Hm. I could also continue flushing the Cyan position with Quadtone RIP, I suppose, once I’ve done the Initial Charge with the ink cartridges and PiezoFlush in the Cyan position, if it still doesn’t print. You pointed me to this previously: http://www.inkjetmall.com/tech/content.php?144-Print-Ink-Separation-Image-thru-QTR-Calibration-Mode.

That page doesn’t actually have explicit instructions on how to flush an individual channel, though it says “[QTR’s Calibration Mode] is also a great way to flush an individual channel without wasting ink in all the other positions as well.” Does that just mean one should repeatedly print a Calibration image for one channel, or is there more to it?

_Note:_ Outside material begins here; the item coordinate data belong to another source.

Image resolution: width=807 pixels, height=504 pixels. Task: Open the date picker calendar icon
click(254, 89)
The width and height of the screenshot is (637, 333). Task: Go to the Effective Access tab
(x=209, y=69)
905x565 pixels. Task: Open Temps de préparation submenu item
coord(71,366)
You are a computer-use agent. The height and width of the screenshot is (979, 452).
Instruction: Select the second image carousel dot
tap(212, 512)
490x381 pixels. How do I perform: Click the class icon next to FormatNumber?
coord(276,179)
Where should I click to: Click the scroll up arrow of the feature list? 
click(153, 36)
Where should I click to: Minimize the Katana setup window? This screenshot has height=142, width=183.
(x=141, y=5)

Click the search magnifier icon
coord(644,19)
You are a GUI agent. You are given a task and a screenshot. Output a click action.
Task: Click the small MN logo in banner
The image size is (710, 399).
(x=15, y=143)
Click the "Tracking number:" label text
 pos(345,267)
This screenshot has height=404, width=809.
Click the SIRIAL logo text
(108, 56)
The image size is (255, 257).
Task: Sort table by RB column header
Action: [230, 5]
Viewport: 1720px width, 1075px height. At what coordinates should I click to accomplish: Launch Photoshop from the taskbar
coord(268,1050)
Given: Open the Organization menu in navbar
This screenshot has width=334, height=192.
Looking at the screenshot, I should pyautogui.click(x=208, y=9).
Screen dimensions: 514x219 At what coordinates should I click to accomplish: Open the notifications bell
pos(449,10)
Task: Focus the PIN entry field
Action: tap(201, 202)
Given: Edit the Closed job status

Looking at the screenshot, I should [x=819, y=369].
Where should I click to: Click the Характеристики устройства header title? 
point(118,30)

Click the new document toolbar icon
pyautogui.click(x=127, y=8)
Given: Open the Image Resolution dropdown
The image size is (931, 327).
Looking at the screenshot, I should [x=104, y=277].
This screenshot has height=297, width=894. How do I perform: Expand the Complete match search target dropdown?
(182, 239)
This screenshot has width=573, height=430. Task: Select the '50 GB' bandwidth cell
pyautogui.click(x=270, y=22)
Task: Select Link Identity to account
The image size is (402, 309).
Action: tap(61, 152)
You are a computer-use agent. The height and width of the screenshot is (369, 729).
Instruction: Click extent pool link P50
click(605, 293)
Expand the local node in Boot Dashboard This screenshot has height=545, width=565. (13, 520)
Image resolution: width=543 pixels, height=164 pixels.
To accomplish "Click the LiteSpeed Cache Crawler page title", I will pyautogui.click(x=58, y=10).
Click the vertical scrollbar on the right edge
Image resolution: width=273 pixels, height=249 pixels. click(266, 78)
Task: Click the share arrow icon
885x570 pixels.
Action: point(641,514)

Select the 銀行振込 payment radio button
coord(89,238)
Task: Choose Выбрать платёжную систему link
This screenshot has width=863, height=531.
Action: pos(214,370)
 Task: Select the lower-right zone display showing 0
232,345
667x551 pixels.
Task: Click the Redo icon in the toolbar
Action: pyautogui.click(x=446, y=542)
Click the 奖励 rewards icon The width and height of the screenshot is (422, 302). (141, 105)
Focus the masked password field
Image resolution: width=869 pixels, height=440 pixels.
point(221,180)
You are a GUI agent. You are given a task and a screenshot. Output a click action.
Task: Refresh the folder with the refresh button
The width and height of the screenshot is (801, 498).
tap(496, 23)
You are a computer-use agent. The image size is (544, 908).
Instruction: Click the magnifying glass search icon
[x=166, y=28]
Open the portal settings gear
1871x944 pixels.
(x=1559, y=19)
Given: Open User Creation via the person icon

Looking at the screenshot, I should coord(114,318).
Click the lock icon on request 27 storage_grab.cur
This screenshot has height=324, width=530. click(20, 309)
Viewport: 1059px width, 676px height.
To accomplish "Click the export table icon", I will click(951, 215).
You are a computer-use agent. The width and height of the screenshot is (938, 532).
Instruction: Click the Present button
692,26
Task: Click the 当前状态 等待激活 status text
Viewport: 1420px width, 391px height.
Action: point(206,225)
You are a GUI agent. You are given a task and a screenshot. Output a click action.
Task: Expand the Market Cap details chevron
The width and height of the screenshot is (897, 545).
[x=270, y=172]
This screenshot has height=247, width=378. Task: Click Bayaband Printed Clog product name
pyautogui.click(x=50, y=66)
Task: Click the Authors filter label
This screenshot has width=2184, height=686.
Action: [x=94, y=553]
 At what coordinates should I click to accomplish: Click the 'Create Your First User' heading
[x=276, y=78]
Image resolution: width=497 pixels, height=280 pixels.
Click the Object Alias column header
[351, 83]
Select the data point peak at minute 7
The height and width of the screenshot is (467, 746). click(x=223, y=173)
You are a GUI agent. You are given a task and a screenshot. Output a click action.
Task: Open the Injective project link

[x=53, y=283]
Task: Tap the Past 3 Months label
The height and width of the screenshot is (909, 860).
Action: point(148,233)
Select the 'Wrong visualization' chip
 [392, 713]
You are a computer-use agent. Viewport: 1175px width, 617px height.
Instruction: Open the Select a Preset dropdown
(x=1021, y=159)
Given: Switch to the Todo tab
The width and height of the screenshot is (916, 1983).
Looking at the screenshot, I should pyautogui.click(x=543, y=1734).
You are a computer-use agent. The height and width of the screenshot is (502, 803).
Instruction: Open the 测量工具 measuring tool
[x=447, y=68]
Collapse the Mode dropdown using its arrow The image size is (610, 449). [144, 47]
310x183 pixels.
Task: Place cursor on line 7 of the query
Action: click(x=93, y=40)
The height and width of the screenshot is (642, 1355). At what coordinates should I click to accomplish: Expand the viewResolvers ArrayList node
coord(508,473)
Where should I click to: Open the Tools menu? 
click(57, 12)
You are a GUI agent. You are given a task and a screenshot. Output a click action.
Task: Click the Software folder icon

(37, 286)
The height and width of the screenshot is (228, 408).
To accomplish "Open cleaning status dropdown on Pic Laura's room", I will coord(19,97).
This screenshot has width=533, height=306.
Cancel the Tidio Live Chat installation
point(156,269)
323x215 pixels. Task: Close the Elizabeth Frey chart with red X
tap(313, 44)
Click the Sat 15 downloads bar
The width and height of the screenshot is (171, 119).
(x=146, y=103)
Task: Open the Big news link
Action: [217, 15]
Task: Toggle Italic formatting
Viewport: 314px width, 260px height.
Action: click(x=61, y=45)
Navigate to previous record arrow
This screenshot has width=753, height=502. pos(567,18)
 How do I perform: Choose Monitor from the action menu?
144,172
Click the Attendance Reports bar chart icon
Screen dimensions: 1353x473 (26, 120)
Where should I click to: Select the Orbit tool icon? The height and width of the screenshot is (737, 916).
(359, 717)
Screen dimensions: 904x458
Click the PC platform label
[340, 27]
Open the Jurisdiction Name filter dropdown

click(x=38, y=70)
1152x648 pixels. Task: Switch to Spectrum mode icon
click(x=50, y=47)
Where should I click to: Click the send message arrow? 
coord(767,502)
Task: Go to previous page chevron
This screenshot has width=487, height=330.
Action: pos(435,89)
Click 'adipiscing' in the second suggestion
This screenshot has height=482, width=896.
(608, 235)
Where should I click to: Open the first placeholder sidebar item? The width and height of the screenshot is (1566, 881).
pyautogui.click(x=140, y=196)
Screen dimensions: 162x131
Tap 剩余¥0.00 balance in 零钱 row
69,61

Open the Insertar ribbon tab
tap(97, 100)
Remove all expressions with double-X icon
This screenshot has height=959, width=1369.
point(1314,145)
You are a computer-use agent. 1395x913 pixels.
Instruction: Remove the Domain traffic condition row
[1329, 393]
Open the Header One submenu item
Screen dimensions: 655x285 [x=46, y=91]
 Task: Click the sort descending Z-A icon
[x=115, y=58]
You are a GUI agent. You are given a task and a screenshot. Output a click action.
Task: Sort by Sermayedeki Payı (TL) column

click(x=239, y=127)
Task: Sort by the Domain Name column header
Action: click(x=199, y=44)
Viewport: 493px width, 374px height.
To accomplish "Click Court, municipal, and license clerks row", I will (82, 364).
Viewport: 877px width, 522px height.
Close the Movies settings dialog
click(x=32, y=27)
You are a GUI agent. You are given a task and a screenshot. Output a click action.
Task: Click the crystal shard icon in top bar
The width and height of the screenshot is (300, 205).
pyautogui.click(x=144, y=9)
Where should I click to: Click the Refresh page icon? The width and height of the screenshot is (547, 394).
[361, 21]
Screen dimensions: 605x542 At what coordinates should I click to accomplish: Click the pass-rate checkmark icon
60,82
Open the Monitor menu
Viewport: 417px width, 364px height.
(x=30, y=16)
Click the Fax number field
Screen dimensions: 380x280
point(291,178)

The QTR manual also doesn’t say anything about flushing an individual channel.


– Paul


Hi Paul~

We’re currently working on updating instructions and re-organizing website layout, etc… for clarity and to make information easier to find.

You can follow instructions on this page to flush just your cyan channel with PiezoFlush, since your other channels are all already flushed: http://www.inkjetmall.com/tech/content.php?166-Flush-individual-channel-using-QTR-Calibration-Mode

Please let me know if there’s anything else I can help you with.
Warmly~ Dana :slight_smile:


Thanks, Dana. It seems as though I’ll get better cleaning of the Cyan if I run an Initial Charge with all the cartridges filled with PiezoFlush (cheaper than ink, anyhow). Since I never did the second Initial Charge, I think I’ll just wait for the bottle I ordered to arrive, put new seals on the damaged cartridges, and have a go.

I’ve been reading Don Norman’s book The Design of Everyday Things, a classic text on designing architecture, tools, electronic devices, and software with human cognitive abilities in mind. It’s not particularly about web design, but it says so much about how to design for human beings that it has made me rethink some of the interface design work I used to do. I think you’d enjoy it—but perhaps you are already familiar with it.


Ok, let me know how things go with flushing after you’ve received the PiezoFlush.

Interesting, thanks for the recommendation!